··· RECORD LIST ···

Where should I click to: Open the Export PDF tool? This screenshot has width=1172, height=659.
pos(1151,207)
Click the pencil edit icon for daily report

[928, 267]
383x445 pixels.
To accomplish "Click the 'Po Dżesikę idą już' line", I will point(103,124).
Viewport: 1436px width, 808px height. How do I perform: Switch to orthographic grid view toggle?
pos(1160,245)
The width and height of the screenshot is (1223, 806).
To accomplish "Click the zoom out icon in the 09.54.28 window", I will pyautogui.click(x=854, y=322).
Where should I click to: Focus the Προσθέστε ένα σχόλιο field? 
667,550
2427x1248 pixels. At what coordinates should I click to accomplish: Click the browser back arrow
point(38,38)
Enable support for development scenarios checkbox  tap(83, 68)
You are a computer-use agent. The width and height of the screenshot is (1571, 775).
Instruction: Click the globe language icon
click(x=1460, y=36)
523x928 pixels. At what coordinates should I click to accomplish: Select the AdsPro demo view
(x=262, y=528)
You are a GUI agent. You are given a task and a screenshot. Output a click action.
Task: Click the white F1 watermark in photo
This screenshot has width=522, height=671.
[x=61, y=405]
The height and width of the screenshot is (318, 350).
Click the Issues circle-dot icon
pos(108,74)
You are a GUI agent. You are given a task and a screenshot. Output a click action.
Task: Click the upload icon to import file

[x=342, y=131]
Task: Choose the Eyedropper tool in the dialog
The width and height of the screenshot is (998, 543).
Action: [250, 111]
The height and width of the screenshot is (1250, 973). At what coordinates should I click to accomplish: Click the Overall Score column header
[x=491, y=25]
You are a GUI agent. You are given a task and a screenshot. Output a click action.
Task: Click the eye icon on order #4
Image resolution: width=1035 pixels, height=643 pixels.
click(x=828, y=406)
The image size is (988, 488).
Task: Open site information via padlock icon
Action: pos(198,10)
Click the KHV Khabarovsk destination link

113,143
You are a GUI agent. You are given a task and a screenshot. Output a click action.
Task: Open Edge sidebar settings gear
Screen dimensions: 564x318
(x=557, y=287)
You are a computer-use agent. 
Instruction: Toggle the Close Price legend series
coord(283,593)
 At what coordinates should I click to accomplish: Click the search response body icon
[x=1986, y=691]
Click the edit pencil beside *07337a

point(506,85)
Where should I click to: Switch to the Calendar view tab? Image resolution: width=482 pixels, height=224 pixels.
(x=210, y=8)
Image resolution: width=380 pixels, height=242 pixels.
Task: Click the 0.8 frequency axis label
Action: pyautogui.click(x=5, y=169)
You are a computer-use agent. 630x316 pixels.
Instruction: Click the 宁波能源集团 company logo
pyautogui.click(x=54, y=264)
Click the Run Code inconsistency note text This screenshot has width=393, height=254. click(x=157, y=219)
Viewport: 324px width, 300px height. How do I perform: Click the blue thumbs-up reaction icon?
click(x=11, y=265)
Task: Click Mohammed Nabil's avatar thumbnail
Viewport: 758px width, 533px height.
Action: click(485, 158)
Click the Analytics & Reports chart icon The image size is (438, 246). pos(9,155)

···

Reproduce the lines of the material starting with the line containing "Click the KHV Khabarovsk destination link" and going on through the line containing "point(506,85)", with both of those lines included.

Click the KHV Khabarovsk destination link

113,143
You are a GUI agent. You are given a task and a screenshot. Output a click action.
Task: Open Edge sidebar settings gear
Screen dimensions: 564x318
(x=557, y=287)
You are a computer-use agent. 
Instruction: Toggle the Close Price legend series
coord(283,593)
 At what coordinates should I click to accomplish: Click the search response body icon
[x=1986, y=691]
Click the edit pencil beside *07337a

point(506,85)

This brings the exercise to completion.